Exercise:
Rewrite the listing lines as a numbered list, dropping any blank lines, starting at the line that contains "This screenshot has width=1568, height=540." and ending after the line that contains "point(130,71)".

--- start of Records shown ---

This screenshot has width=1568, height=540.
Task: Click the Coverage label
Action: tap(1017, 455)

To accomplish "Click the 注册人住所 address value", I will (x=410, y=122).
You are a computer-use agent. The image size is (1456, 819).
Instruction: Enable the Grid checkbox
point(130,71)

--- end of Records shown ---
--- start of Records shown ---

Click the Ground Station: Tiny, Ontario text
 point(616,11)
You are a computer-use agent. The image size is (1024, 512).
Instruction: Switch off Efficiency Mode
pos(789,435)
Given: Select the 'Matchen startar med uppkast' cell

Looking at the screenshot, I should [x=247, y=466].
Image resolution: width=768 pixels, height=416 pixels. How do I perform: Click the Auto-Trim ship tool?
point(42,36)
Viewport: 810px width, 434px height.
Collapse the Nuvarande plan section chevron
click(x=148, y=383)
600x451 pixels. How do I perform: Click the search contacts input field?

--- end of Records shown ---

Correct result:
1. This screenshot has width=1568, height=540.
2. Task: Click the Coverage label
3. Action: tap(1017, 455)
4. To accomplish "Click the 注册人住所 address value", I will (x=410, y=122).
5. You are a computer-use agent. The image size is (1456, 819).
6. Instruction: Enable the Grid checkbox
7. point(130,71)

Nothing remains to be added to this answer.